The main impact is obvious: by recognizing your employees for the work they’re doing, you will instantly boost employee engagement. When your team notices you’re recognizing their performance, they will want to keep repeating that behavior. - Jeff Cates

I am not undermining these efforts or what the momentary hero accomplished. Instead, I want to express that we are celebrating the efforts post an unplanned event. We had some form of waste with the unplanned event, and we are recognizing the accomplishment of the person that put out the fire, shut off the valve from leaking into a stormwater system, or had the knowledge of how to repair an operating unit that everyone else just stared at. Let’s be clear, giving recognition for a reactive performance doesn’t necessarily mean that they are going to do it again. This is a transaction for performance and a short-lived symbol of appreciation of the performance. It did not necessarily impact retention. To improve our retention, we want to attract proactive performance, and not transact on reactive activities.


Your retention issues aren’t going to be solved by just throwing more cash and perks at everyone, and saying “thank you” over and over again. We need to recognize our teams want to be recognized for their performance throughout their journey. The reactive distributed recognition is typically loaded with physical or emotional scars, and we are not as good at giving recognition for high performance that didn’t create a scar. Why? Retention challenges can start to be reformed by not distributing recognition from a scar, but instead from a flawless plan.
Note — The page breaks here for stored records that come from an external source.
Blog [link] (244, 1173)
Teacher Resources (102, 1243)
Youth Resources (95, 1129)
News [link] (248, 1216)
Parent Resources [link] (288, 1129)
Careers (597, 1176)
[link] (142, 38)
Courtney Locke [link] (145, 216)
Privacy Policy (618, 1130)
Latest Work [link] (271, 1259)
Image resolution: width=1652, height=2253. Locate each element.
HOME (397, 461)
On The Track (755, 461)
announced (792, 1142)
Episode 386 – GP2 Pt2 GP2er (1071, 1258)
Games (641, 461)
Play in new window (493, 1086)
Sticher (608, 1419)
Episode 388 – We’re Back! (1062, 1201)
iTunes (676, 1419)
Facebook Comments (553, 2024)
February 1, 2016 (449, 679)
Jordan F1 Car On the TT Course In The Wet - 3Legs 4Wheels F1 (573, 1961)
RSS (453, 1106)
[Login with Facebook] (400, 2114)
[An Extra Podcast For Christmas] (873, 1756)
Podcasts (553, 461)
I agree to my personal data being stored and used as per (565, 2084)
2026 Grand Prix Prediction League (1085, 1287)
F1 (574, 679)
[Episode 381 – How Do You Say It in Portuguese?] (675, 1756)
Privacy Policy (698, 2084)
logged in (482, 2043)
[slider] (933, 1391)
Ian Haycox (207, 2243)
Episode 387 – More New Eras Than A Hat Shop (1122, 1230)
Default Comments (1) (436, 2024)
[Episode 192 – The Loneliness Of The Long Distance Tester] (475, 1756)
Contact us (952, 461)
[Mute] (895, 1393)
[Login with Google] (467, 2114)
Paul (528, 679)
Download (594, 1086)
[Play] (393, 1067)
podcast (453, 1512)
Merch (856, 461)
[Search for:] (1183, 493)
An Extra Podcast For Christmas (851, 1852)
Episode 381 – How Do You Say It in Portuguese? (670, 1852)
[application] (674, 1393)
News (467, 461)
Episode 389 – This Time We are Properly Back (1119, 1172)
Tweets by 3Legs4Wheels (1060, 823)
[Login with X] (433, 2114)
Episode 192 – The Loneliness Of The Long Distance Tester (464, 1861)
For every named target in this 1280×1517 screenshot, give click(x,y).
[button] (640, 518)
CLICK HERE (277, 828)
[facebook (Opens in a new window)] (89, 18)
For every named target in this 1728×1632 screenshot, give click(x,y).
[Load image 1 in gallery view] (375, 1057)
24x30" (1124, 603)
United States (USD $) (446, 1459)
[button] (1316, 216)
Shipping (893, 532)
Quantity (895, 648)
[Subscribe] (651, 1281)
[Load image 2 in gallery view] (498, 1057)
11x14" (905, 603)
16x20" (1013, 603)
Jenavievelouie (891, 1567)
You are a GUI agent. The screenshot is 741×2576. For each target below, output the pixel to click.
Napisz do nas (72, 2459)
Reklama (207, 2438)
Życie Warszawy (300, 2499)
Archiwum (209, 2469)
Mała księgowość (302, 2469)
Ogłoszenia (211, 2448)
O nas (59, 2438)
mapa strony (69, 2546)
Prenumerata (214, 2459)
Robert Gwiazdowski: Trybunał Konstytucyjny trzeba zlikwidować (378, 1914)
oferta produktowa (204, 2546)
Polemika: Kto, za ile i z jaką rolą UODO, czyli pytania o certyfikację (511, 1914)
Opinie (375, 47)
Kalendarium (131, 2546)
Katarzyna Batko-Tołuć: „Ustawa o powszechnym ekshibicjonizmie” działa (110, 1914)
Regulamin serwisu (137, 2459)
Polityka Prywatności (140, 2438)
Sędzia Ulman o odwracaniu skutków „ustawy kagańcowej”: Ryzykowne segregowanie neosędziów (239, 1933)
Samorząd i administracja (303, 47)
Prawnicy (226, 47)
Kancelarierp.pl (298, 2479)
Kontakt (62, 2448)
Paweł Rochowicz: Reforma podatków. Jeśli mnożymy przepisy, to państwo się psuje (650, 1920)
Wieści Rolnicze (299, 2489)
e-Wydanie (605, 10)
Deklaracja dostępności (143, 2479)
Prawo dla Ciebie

Transformational impact requires transformational incentives. Therefore, payouts must be generous and focused on encouraging transformational performance rather than just good performance. - Hugh Bachmann, Robin Ligon, and Dominic Skerritt

Reframing when to give recognition


Consider a planned outage that was run to perfection. For months, the team was led by a leader that was meticulous in the planning process. By challenging previous methods of planning and scheduling the annual outage, this leader executed a flawless outage. Tirelessly, this leader articulated their vision of a perfectly run outage within a robust process of preparing for the outage. They choreographed what could happen during the outage so that they could be prepared for any unforeseen event. As a result, the outage came up on time, on budget, and without any safety incidents. Some see this as part of the job and wouldn’t even fathom providing recognition. However, I feel confident that this is the type of person we want on our team for the journey. But instead, we fail to engage and recognize their performance because it is not tied to a reactive heroic activity. And inevitably, this person leaves your team for a new opportunity.


Next time you are giving a spot bonus, giving a pay increase, or giving a form of verbal recognition, consider the scenario. Are you giving it out as a reactive performance or a proactive performance? Are you giving it yours for a momentary performance of an activity or a transformational performance? Is the recognition given as a token of appreciation for a momentary activity or for accomplishing the new bar of high performance? The foundational settings of recognition are instrumental for retention.